| There are lot and lot of advices in this article you SHOULD PRECISELY NOT FOLLOW when you build an editing PC. > Watercooling Watercooling addicts will try to argue that you can achieve a better cooling performance than with aircooling. The truth is that watercooling is at best only 1 or 2 degrees cooler than a proper aircooling system, or even worse in some tests. Then they will argue that watercooling provide a better performance/silence ratio, which also falls short when you consider that top aircooling systems are basically dead silent. You really don't want to deal with water in your PC (even with all-in-one systems) for nothing to gain. > Not using a calibration device I don't even understand how you can come up with the idea of writing an article about building a PC for photography/video editing while you don't already use and don't even plan to use a calibration device. The point is not even if you plan to publish, print or whatever, what is at stake is the way you view your own images. And there is ABSOLUTELY NO SENSE in buying a top of the line monitor if you don't calibrate it. > Buying the best performing components For 60-70% of the price of the top of the line product, you will get 95-99% of the performance of it. The same best performing product will anyway be "obsolete" (compared to the new best performing product) in a couple months and its price will drop 20-30%. This has always been true and will always be true for any PC building. This is even more true for an editing station since the top of the line will not even give you the 1-5% performance benefit you should expect. > Buying a gaming video card Particularly the top of the line. Your editing software will never use the processor and the memory that comes with such a gaming video card. And only pro cards will provide you 10-bit workflow, which is what you need if you bought an editing monitor with 10-bit panel and 99-100% Adobe coverage. You can buy an entry-level pro card, it will be more than enough for Lightroom/Capture One/Photoshop/Premiere/etc. IF you don't buy a pro card, then why do you buy such a monitor? > Bothering with huge overclocking or with RAM latencies (!) I agree it's quite easy now to do some overclocking, but you should not aim for the extreme. It's your work machine, you want stability. > Delidding your CPU What?! Just don't that. Let's be serious a minute. |
As for the gaming card - it's not top of the line (that would be Titan Xp and Titan V) - but yes it's very high-end. So why did I opt for that? Why not? I do a ton of 4K gaming and VR as well. Definitely not the primary goal but a nice side benefit. I mention some of the games I play in the setup section.

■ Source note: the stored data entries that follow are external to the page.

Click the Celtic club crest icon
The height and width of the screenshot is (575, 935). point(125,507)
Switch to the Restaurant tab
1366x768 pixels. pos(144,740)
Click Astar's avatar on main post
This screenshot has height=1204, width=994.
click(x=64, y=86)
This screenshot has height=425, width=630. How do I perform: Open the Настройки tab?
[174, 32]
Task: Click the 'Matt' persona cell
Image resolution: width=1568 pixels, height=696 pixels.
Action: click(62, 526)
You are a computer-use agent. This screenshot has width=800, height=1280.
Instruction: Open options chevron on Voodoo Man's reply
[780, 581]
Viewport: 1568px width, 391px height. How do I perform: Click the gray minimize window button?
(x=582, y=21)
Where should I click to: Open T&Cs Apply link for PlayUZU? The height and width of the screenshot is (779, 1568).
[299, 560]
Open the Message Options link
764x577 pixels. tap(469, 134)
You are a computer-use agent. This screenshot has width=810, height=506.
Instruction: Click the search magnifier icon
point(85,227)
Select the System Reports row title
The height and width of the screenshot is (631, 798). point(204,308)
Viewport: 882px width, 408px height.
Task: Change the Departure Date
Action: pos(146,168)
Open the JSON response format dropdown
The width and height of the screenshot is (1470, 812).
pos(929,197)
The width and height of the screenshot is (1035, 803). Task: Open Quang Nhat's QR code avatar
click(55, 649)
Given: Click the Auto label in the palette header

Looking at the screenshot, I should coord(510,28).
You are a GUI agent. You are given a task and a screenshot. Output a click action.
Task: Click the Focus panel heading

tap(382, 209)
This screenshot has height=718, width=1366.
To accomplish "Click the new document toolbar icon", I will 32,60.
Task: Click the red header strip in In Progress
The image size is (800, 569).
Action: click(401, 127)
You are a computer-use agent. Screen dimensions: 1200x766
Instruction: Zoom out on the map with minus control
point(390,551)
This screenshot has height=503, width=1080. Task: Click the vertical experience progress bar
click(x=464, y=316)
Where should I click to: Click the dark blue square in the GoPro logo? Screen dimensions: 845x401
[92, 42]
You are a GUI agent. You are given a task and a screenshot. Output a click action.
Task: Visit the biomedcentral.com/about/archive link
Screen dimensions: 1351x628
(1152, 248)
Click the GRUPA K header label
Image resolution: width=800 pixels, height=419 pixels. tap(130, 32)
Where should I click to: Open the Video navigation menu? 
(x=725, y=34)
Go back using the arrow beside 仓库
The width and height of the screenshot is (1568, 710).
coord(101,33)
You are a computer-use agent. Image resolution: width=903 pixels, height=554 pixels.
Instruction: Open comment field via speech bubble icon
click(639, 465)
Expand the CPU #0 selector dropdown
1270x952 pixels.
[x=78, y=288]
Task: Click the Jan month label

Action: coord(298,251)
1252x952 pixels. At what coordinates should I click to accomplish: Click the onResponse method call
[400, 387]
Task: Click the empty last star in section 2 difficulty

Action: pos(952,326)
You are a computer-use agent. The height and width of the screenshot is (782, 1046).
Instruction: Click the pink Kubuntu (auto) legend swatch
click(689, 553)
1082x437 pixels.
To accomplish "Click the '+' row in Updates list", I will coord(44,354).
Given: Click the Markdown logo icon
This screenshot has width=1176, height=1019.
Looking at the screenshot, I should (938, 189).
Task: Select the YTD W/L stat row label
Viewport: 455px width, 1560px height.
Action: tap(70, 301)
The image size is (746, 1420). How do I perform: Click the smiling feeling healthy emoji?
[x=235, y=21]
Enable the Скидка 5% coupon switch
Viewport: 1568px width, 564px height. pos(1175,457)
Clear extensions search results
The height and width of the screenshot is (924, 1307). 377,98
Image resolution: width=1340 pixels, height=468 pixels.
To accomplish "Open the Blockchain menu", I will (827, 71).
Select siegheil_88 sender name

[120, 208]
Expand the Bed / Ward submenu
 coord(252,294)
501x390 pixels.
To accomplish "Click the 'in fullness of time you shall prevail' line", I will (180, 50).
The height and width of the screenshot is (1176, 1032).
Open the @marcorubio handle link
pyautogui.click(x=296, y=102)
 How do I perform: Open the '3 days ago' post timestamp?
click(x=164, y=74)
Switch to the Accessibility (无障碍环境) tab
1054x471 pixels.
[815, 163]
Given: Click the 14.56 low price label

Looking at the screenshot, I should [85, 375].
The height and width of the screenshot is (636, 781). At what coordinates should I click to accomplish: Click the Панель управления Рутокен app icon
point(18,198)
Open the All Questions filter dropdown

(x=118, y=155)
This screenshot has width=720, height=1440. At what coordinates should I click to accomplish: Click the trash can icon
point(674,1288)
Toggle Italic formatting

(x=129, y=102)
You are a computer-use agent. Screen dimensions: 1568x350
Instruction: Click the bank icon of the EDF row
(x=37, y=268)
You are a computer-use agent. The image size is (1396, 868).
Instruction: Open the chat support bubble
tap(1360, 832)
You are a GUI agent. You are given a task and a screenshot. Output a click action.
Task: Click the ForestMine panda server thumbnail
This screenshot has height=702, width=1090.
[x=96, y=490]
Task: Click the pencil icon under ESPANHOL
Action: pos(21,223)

As for the pricing - obviously monetary concerns were not much of an object with this build but the price of my graphics card has doubled since I purchased it. And RAM has gone up another $100.
But yes - it will get outdated in just a few weeks. The benefit of the PC is that I can just swap out an upgrade to the next high-end thing over a weekend when I want. I already did that once - this build started out as a 7700K cpu/mobo and I swapped them out for an 8700K before publishing this.